GridOto.com - Kementerian Energi dan Sumber Daya Mineral RI (ESDM) menyatakan 60 persen SPBU di negara China sudah tutup.
Disebutkan, penutupan itu akibat pesatnya adopsi kendaraan listrik (EV).
Tentu pernyataan tersebut memunculkan berbagai pertanyaan mengenai masa depan bisnis BBM di Indonesia, terutama PT Pertamina (Persero) yang langsung membela diri.
Wakil Menteri ESDM, Yuliot Tanjung mengungkapkan proses adopsi kendaraan listrik di China telah mencapai 50 persen, yang berimplikasi pada penutupan SPBU di negara tersebut.
"Mereka (China) sudah 50 persen menggunakan baterai. Kalau kita lihat dari SPBU yang ada di China, tutupnya sudah lebih dari 60 persen," kata Yuliot, (14/9/25) melansir Kompas.com.
Menanggapi pernyataan tersebut, Corporate Secretary Pertamina Patra Niaga, Roberth MV Dumatubun, menjelaskan situasi di China tidak bisa dijadikan acuan langsung untuk Indonesia.
Setiap negara memiliki karakteristik dan kebutuhan energi yang berbeda.
Baca Juga: Pertamina, Shell, Vivo dan BP Dipanggil ESDM, Hasil Pertemuan SPBU Swasta Mesti Nurut Arahan Bahlil
"Pertamina terus memantau tren kebutuhan energi masyarakat, termasuk perkembangan kendaraan listrik. Tapi, setiap negara memiliki kondisi yang berbeda," jelas Roberth saat dihubungi, (16/9/25).
"Di Indonesia, BBM masih menjadi kebutuhan utama masyarakat, baik untuk transportasi darat, laut, maupun udara," lanjutnya.
Roberth menegaskan Pertamina tidak berdiam diri dalam menghadapi perubahan yang terjadi.
Perusahaan migas pelat merah ini tengah mempersiapkan strategi agar tetap relevan di tengah perubahan pola konsumsi energi.
"Pertamina meyakini bisnis BBM masih akan relevan dalam jangka menengah.
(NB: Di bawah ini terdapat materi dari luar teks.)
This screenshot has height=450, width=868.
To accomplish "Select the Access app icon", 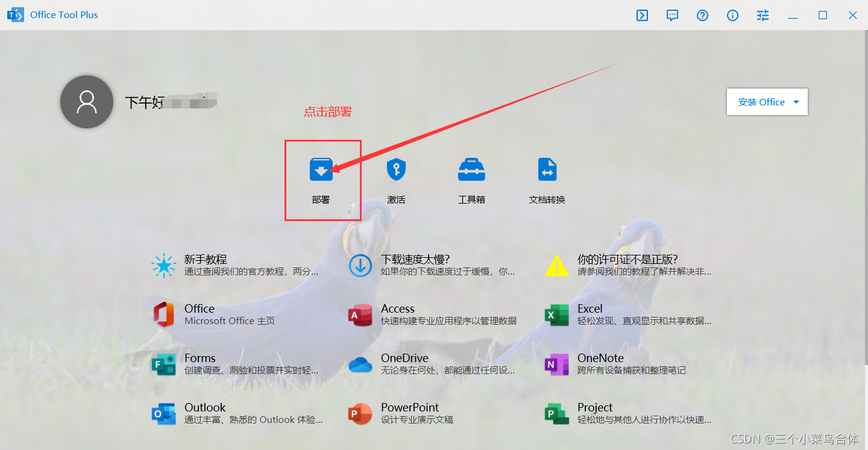I will tap(360, 314).
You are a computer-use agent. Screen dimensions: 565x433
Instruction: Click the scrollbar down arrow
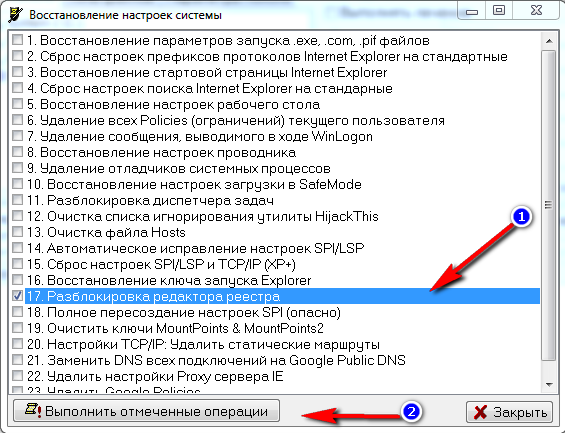coord(549,385)
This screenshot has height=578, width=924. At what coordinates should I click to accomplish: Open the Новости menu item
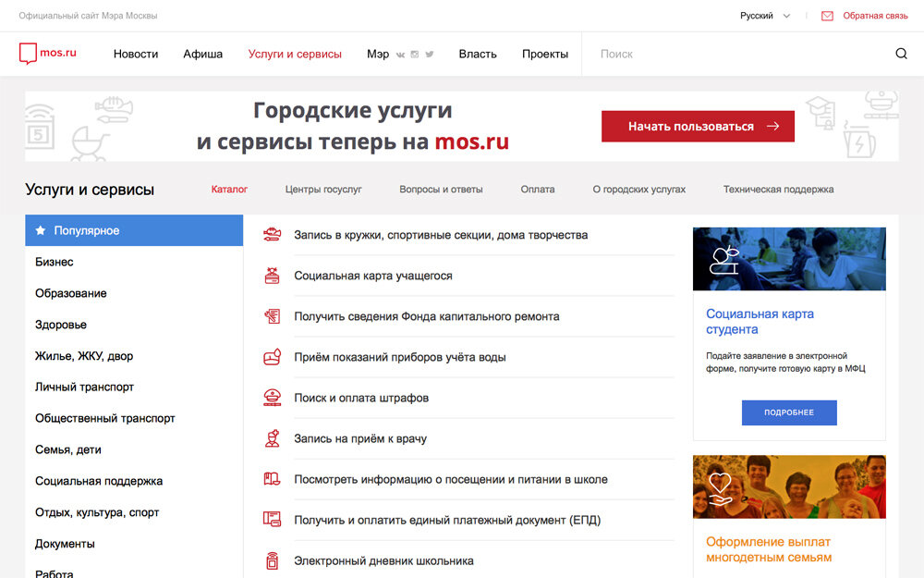pos(136,54)
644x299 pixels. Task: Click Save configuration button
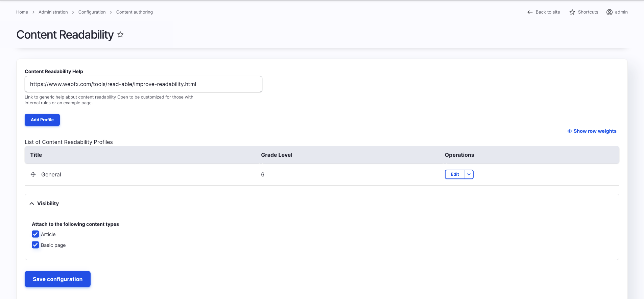point(57,279)
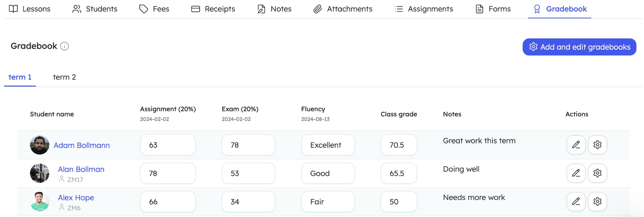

Di saat yang sama, Pertamina juga melakukan diversifikasi usaha dengan mengembangkan energi bersih dan rendah emisi," ungkap Roberth.
"Dengan begitu, layanan BBM dan energi baru dapat berjalan beriringan untuk memenuhi kebutuhan konsumen yang semakin beragam," tambahnya.
Terkait dengan kondisi di China yang dijadikan contoh oleh Kementerian ESDM, Roberth menyatakan Pertamina tetap menjadikannya sebagai bahan pembelajaran.
Baca Juga: Ini Perbandingan Jumlah Mobil Listrik dan Pertumbuhan Infrastruktur Pengisiannya
Namun, strategi transisi energi harus disesuaikan dengan kondisi domestik.
"Pertamina memperhatikan banyak best practices dan lesson learned dari isu global, termasuk yang terjadi di China, sebagai referensi penting," katanya.
"Namun, strategi transisi energi tetap disesuaikan dengan kondisi Indonesia, baik dari sisi infrastruktur, kebutuhan energi, maupun perilaku konsumen," tambahnya.
Dengan pendekatan yang hati-hati dan terukur ini, Pertamina berkomitmen untuk memastikan transisi energi dapat berjalan secara bertahap dan sesuai dengan kebutuhan masyarakat Indonesia.
Ini menjadi tantangan sekaligus peluang bagi industri energi di tanah air untuk beradaptasi dan berinovasi di era kendaraan listrik.